→ DO THIS: Turn the rows from the line with "This screenshot has" to the line with "click(x=51, y=796)" into a numbered list. Skip blank lines and leave out the pictures.

— START SUPPLIED RECORDS —

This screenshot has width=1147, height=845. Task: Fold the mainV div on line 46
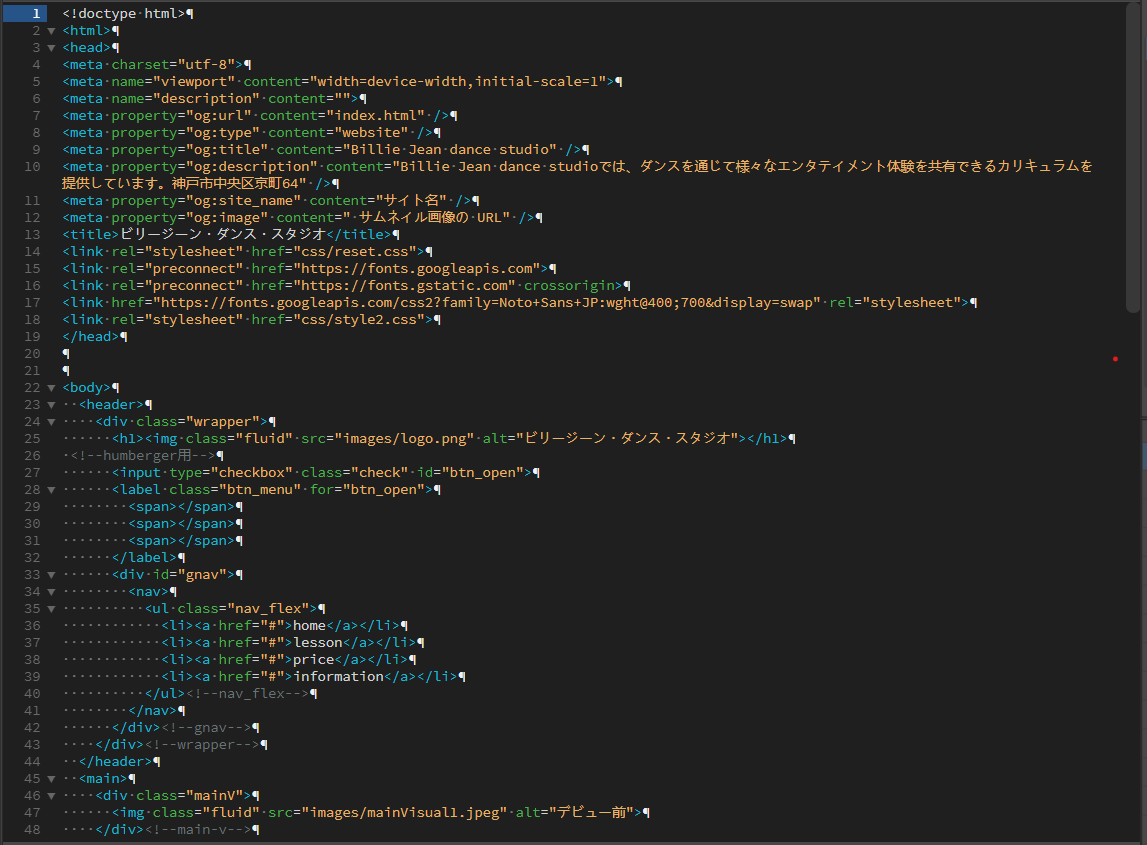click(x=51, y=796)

— END SUPPLIED RECORDS —
— START SUPPLIED RECORDS —

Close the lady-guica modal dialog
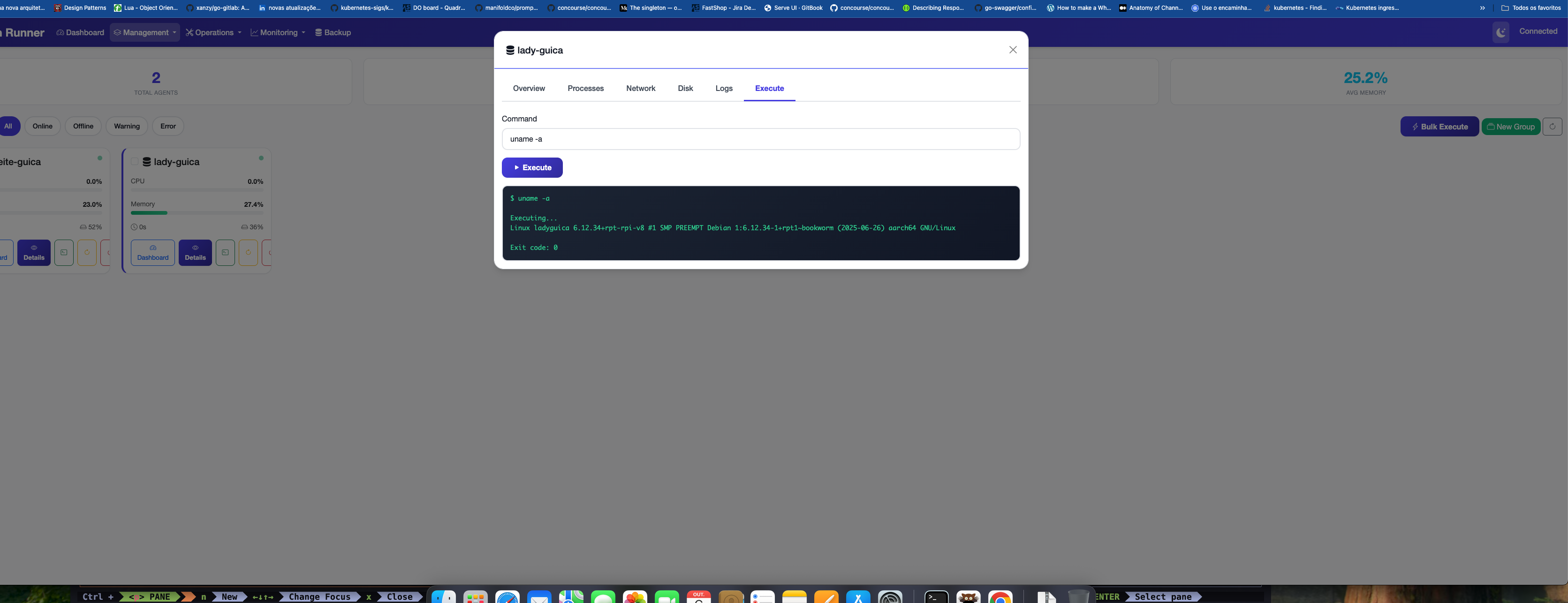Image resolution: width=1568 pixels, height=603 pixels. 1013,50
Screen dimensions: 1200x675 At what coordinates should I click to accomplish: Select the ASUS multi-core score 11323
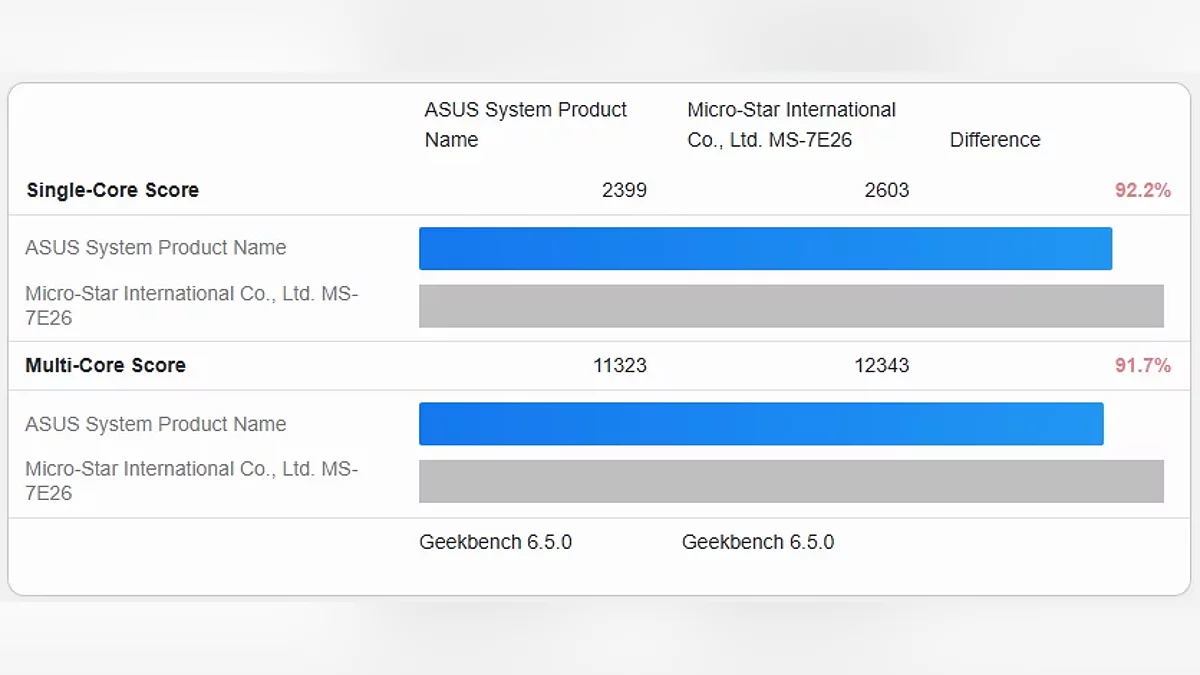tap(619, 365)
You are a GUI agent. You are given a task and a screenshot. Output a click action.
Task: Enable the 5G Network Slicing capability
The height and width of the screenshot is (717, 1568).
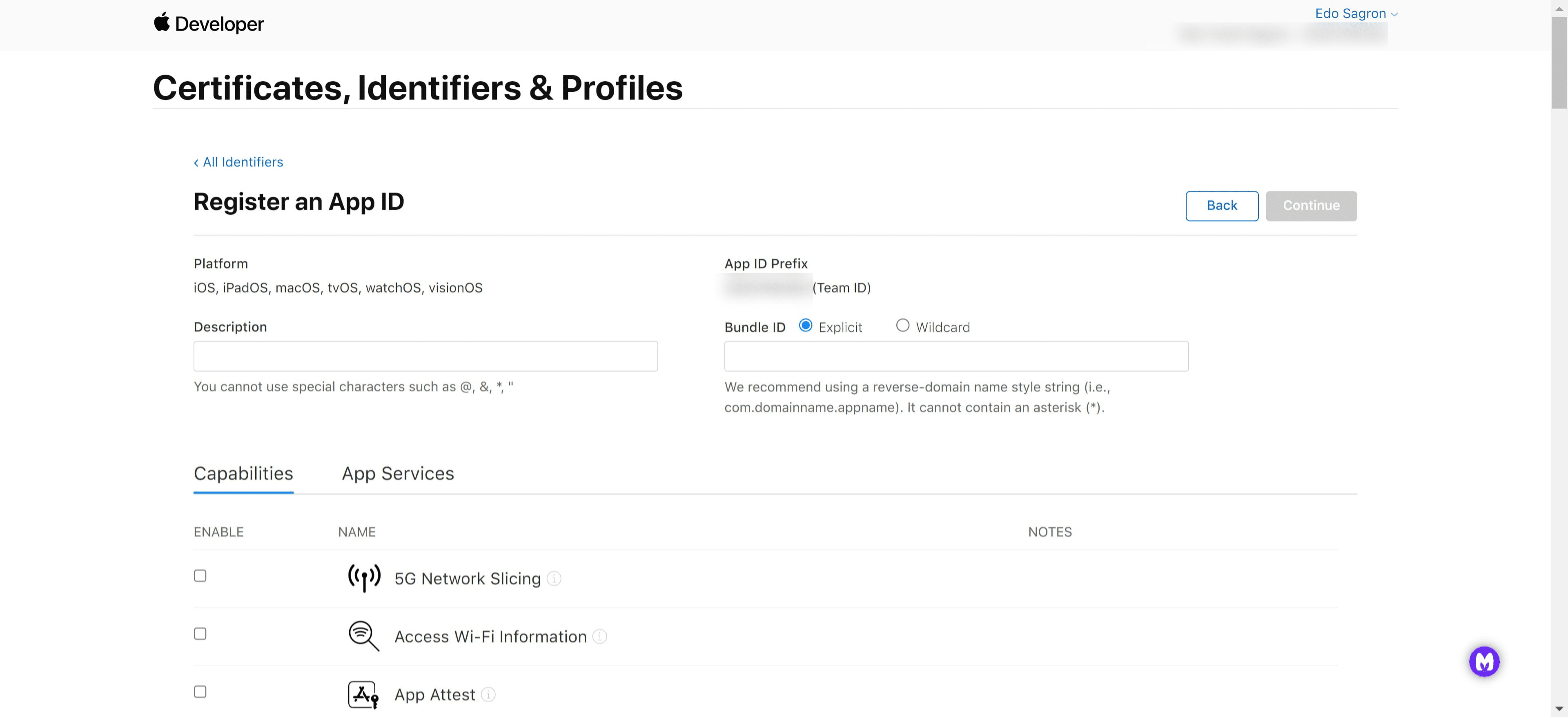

— END SUPPLIED RECORDS —
— START SUPPLIED RECORDS —

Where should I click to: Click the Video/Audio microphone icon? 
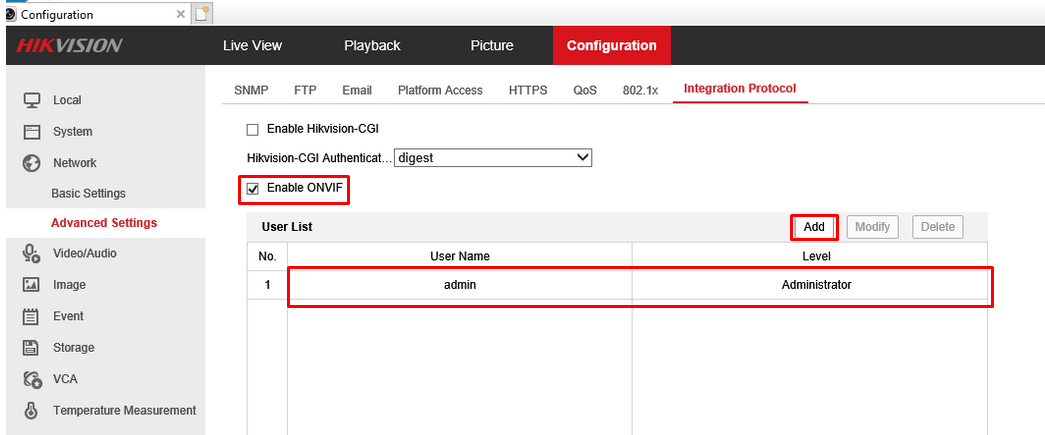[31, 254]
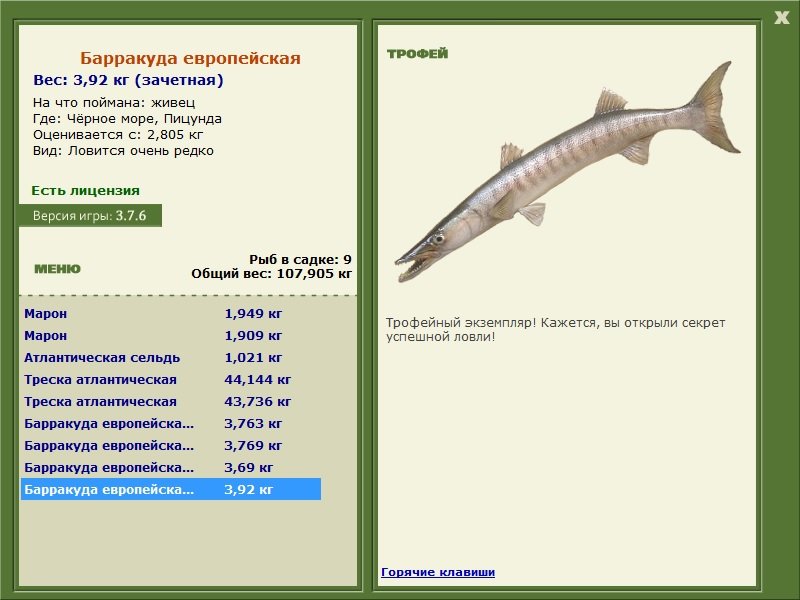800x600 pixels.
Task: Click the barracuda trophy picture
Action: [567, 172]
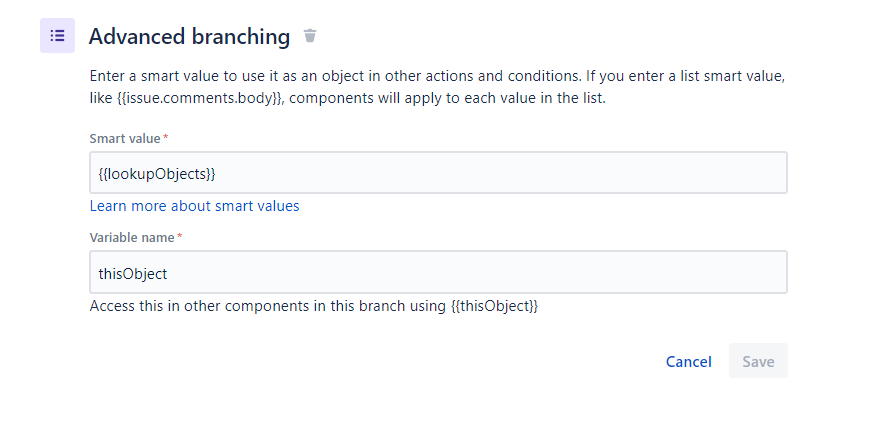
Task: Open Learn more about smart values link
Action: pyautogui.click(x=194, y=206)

— END SUPPLIED RECORDS —

→ SOLUTION TO THIS PROBLEM:
1. This screenshot has width=1147, height=845. Task: Fold the mainV div on line 46
2. click(x=51, y=796)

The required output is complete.